**Texto fornecido**
□ □ □
Por Luciana Ramos

 

Inequivocamente, Gal Costa é uma das maiores cantoras que o Brasil já teve. Dona de uma voz potente, que conseguia modular para se encaixar aos arranjos (por vezes, duelando com uma guitarra elétrica) e de cabelos longos e esvoaçantes, ela conseguia se impor nos palcos. Suas inúmeras qualidades artísticas justificavam pensar em traduzir parte de sua trajetória em filme, algo que pudesse sedimentar a sua importância e, mais imediatamente, mostrar a riqueza musical a parcela do público que não a conhece tanto. Esse imperativo aumentou com a partida precoce da cantora, em novembro de 2022. Porém, embora muito bem-intencionado, “Meu Nome é Gal” oferece uma visão limitada da sua vida, deixando sentimentos conflitantes ao final.

Não se podia esperar que uma trajetória tão intensa fosse condensada em duas horas de filme; por isso, as diretoras Dandara Ferreira e Lô Politti acertadamente estabelecem um recorte temporal, de 1966 a 1971, para focar no início da carreira de Gal (Sophie Charlotte), no seu desabrochar. A história começa com a mudança de Maria da Graça Costa Penna Burgos para o Rio de Janeiro, onde se reúne com os amigos baianos Caetano Veloso (Rodrigo Lellis), Gilberto Gil (Dan Ferreira) e Dedé Gadelha (Camila Márdila). Juntos, eles constroem um refúgio para os duros anos da Ditadura, focando no que podem oferecer de novo enquanto artistas. Aos poucos, outros nomes se fundem a amálgama de uma arte brasileira e contestadora, cunhada de Tropicália.
□ □ □
**Conjunto de linhas**
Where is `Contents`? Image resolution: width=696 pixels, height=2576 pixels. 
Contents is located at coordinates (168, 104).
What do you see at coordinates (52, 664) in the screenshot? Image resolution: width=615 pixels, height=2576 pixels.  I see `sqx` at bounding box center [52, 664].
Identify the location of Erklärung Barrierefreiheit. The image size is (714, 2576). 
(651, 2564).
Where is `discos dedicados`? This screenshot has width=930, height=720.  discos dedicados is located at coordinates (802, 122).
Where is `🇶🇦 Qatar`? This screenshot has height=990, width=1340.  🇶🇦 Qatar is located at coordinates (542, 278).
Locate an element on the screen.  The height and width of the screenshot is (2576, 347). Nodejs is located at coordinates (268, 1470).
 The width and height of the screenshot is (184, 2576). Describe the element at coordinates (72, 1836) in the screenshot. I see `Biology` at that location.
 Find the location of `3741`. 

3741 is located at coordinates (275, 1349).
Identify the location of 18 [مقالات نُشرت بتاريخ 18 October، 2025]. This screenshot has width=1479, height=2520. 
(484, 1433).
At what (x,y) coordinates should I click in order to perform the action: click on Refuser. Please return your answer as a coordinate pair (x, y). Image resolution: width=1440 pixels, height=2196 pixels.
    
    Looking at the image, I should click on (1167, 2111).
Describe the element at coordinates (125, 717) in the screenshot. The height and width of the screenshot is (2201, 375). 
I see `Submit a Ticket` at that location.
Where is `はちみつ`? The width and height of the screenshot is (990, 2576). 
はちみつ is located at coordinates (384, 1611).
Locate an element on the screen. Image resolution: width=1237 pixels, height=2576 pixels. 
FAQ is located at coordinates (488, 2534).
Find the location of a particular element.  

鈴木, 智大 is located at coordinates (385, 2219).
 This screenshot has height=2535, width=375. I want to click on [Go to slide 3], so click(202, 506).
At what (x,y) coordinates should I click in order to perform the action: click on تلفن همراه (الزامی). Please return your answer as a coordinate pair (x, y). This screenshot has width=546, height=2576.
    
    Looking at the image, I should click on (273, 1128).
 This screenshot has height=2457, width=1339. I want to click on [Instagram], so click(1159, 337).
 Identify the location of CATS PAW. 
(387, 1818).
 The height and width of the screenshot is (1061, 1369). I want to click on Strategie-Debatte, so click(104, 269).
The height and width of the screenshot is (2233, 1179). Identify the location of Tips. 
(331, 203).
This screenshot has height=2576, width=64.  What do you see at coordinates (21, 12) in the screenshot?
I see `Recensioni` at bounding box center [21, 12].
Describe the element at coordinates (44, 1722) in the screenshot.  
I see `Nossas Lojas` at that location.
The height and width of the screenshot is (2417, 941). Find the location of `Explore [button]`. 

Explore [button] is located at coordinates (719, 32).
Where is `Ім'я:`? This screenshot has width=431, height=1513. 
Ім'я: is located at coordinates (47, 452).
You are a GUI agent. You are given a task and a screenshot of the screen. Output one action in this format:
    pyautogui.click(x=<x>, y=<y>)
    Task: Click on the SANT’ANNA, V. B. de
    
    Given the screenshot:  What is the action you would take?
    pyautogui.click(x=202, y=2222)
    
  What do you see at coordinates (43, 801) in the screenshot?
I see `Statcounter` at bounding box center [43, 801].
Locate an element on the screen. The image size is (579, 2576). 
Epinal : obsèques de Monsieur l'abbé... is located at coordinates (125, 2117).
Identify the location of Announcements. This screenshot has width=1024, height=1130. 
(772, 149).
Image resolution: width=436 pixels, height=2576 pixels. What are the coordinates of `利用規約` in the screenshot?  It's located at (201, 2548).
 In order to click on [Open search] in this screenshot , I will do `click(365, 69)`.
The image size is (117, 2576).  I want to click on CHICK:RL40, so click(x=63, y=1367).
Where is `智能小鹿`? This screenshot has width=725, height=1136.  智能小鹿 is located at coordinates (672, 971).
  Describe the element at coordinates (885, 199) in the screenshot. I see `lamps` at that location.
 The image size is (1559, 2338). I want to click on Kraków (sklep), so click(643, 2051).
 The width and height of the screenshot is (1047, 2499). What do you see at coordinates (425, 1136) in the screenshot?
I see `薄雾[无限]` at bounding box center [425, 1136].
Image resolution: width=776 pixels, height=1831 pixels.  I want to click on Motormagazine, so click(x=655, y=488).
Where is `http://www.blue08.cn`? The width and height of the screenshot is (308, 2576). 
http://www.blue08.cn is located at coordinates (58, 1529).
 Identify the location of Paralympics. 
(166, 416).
□ □ □
**Tarefa A**
Responda com base no texto sobre Gal Costa:
(i) Em que mês e ano a cantora morreu?
(ii) Quem dirige o filme?
(iii) Que período da carreira de Gal o filme mostra?
**Tarefa B**
Troque "palcos" por "shows" no trecho do texto sobre Gal Costa que vai de "Inequivocamente, Gal Costa" até "conflitantes ao final.", inclusive, e escreva o trecho de novo.
As linhas não têm nenhuma relação com o texto.

**Resultado A**
(i) Em novembro de 2022.
(ii) Dandara Ferreira e Lô Politti.
(iii) De 1966 a 1971.

**Resultado B**
Inequivocamente, Gal Costa é uma das maiores cantoras que o Brasil já teve. Dona de uma voz potente, que conseguia modular para se encaixar aos arranjos (por vezes, duelando com uma guitarra elétrica) e de cabelos longos e esvoaçantes, ela conseguia se impor nos shows. Suas inúmeras qualidades artísticas justificavam pensar em traduzir parte de sua trajetória em filme, algo que pudesse sedimentar a sua importância e, mais imediatamente, mostrar a riqueza musical a parcela do público que não a conhece tanto. Esse imperativo aumentou com a partida precoce da cantora, em novembro de 2022. Porém, embora muito bem-intencionado, “Meu Nome é Gal” oferece uma visão limitada da sua vida, deixando sentimentos conflitantes ao final.